Proposed Rule Would Require Health Plans to Disclose Out-of-Pocket Costs by Providers
In a proposed regulation to be published Nov. 27 in the Federal Register, federal agencies suggest a rule that would require employer-sponsored group health plans to provide plan enrollees with estimates of their out-of-pocket expenses for services from different health care providers. Plans would make this information available through an online self-service tool so enrollees could shop and compare costs for services before receiving care.
Comments are due by Jan. 14, 2020, on the transparency-in-coverage rule issued by the departments of Health and Human Services, Labor and the Treasury. The unpublished rule was released on Nov. 15, when the agencies also posted a fact sheet summarizing the proposal.
The rule, if finalized, “would be the most dramatic expansion of disclosure obligations for group health plans” since the Employer Retirement Income Securities Act (ERISA) was passed in 1974, said Carrie B. Cherveny, senior vice president of strategic client solutions for global insurance brokerage Hub International’s risk services division.
The proposal is part of the Trump administration’s attempt to create price competition in the health care marketplace. It follows the November release of a final rule requiring hospitals to publish their prices online for standard charges, including negotiated rates with providers. That rule, to take effect Jan. 1, 2021, is expected to be challenged in court by hospital industry groups.

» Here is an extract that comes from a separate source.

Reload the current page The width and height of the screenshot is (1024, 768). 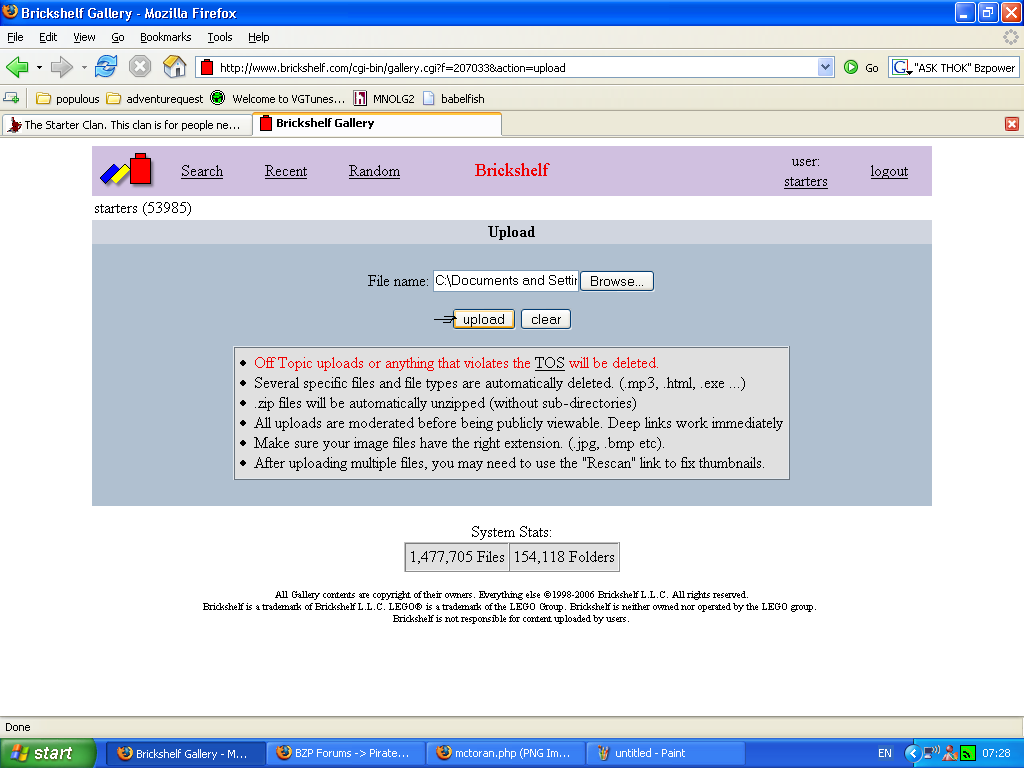click(x=106, y=67)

The new proposal would apply to all health plans except those that are grandfathered under the Affordable Care Act. Among other obligations, group health plans and health insurance carriers would be required to do the following:
- Make out-of-pocket costs for all covered health care items and services available to plan enrollees through a self-service website. The information would be available in paper form on request and presented in a format similar to an explanation of benefits notice.

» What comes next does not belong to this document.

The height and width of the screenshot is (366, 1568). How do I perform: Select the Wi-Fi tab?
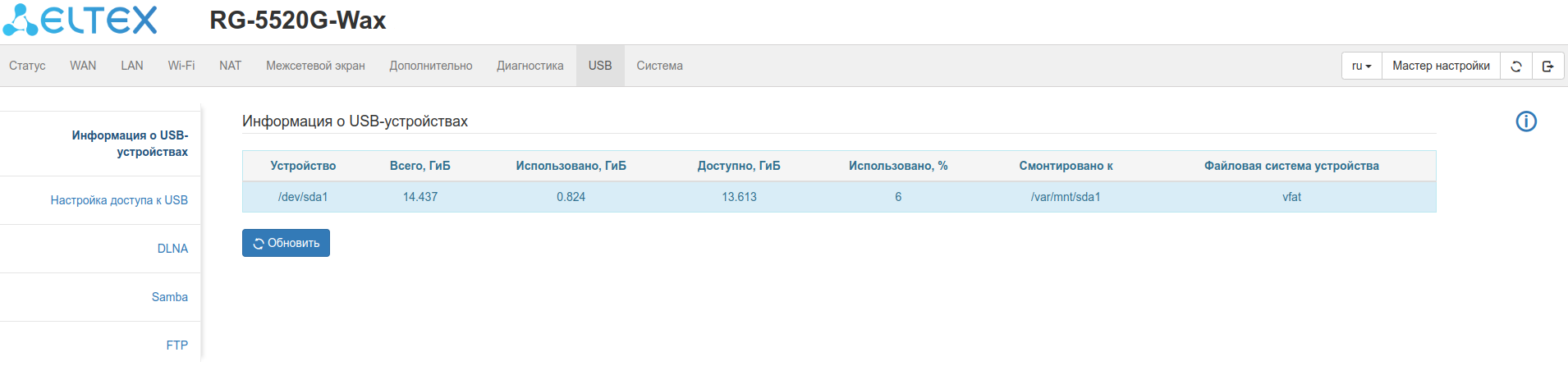pyautogui.click(x=181, y=66)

- Make in-network rates negotiated with the plan’s network providers, as well as past payments made to out-of-network providers, publicly available. This information would be updated monthly.
A Step Further
Information about employees’ out-of-pocket expenses and cost-sharing under employer plans is already disclosed in pre-service and post-service benefit claim determinations. However, “the proposed rules would take these disclosure requirements a step further by requiring individually tailored cost estimates prior to the receipt of services,” noted Susan Nash, a partner at law firm Winston & Strawn in Chicago.

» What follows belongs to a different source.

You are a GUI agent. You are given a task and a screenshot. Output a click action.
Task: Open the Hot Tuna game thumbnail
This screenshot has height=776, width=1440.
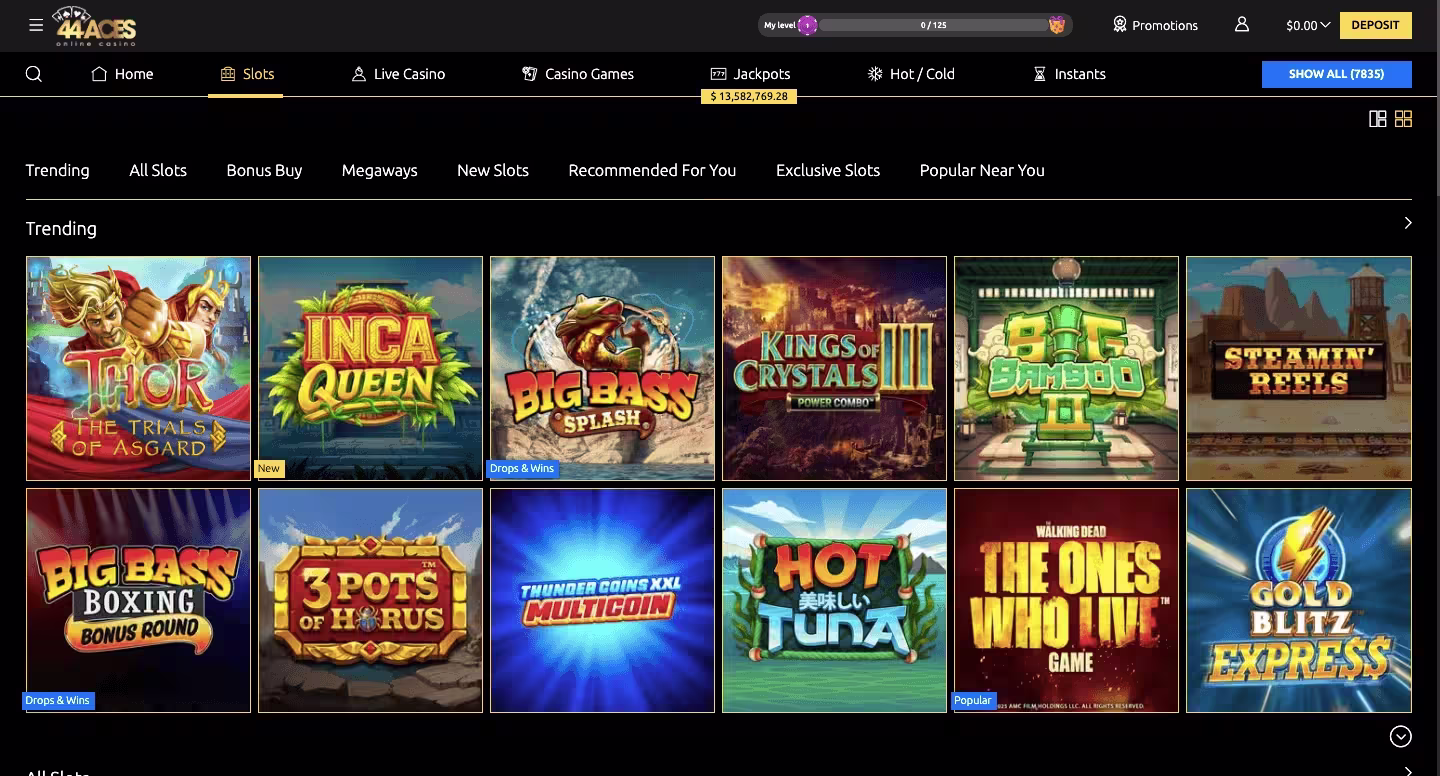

While transparency in health care pricing is generally welcomed by employers, she observed, “employers may balk at the cost of preparing the online or mobile app-based cost-estimator tools, or purchasing such tools from vendors.”
In addition, because much of the information required to be disclosed is specific to the participant and the benefit option in which the participant is enrolled, the disclosures “will require greater coordination among employers and third-party administrators, pharmacy benefit managers, [and] disease management, behavioral health, utilization review, and other specialty vendors and will require amendments to existing agreements,” Nash explained.
According to Cherveny, “the rules around public disclosure will likely be opposed by health insurance carriers who view their price negotiation as confidential and part of the service that they provide as carriers,” and insurers are likely to challenge them in court, as hospital systems are expected to do with the final rule on disclosing their prices.